I have been trying to use JAXB with tomcat, but I have been have some
problems. I began trying to use the following class loader:

        this.getClass().getClassLoader()

That didn't work. I don't actually understand much about those class
loader things. So I browsed the Internet for a solution and I found out
the following line:

        Thread.currentThread().getContextClassLoader()

Then I plugged it into my JAXB initialization (br/sids/brh/jaxb is in
WEB-INF/class):

        JAXBContext jc = JAXBContext.newInstance("br.sids.brh.jaxb",
                        Thread.currentThread().getContextClassLoader());
        unmarshaller = jc.createUnmarshaller();

After some tomcat permissions tweaking I finally get that line working.
I was happy for a while, that is until I tried to actually get some
information from the XML. I used the following, very simple, just to
test it:

        BoOcorrenciaPolicial bo = (BoOcorrenciaPolicial)
                unmarshaller.unmarshal(new File(XML_DIR + id + ".xml"));
        String hist = bo.getHIST();

Things didn't go as smoothly as I'd hope. This is the error I got:

java.lang.IllegalAccessError: Class 
com.sun.xml.internal.bind.v2.runtime.reflect.Accessor$FieldReflection can not 
access a member of class br.sids.brh.jaxb.BoOcorrenciaPolicial with modifiers 
"protected" 
com.sun.xml.internal.bind.v2.runtime.reflect.Accessor$FieldReflection.set(Accessor.java:204)

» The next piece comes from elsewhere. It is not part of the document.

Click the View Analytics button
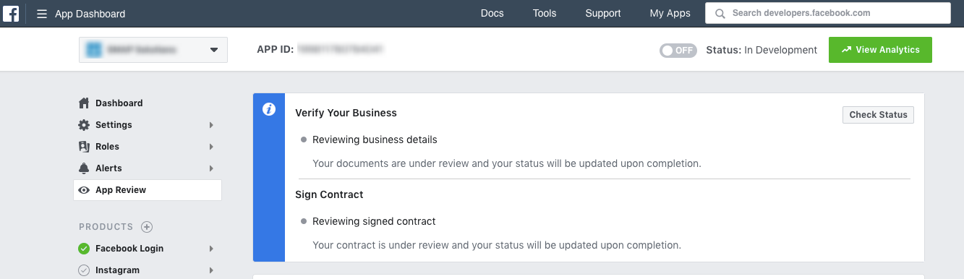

I noticed that "protected" modifiers seemed to be bothering tomcat. So
I thought I'd edit br/sids/brh/jaxb/BoOcorrenciaPolicial.java and
change all the occurences to "public". That seems to have done it. Even
<%= hist %> worked as expected. I was pleased, but I didn't like the
solution.

That file is automatically generated, it seems rather bad to me to edit
a automatically generated file like that. I'd have to notice any future
user that he has to do that (or call some script I could make) and
overall it doesn't seems really elegant to simple change protected to
public, whoever made the program probably had a reason to keep those
methods protected. Does anyone have a better solution? Maybe some
further tomcat configuration, the user of a different loader, perhaps.